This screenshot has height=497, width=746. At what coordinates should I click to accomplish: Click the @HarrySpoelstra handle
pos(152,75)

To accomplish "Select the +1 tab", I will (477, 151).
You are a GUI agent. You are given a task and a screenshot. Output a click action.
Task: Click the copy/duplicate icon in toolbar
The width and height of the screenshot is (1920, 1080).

--

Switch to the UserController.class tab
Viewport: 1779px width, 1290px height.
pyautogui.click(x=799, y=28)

Exercise directions –
Using the data above, print exactly the lines from the line that contains "This screenshot has" through the line that contains "Task: Click the", with both included.

Task answer –
This screenshot has height=497, width=746. At what coordinates should I click to accomplish: Click the @HarrySpoelstra handle
pos(152,75)

To accomplish "Select the +1 tab", I will (477, 151).
You are a GUI agent. You are given a task and a screenshot. Output a click action.
Task: Click the copy/duplicate icon in toolbar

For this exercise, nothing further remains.